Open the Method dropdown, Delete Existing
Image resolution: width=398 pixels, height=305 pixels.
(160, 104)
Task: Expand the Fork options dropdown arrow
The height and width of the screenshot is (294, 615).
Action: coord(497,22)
§ §
TASK STATEMENT:
Only the lines from the one containing "The height and" to the end of the data should be printed, exactly as they stand.

EXERCISE SOLUTION:
The height and width of the screenshot is (294, 615).
Action: coord(497,22)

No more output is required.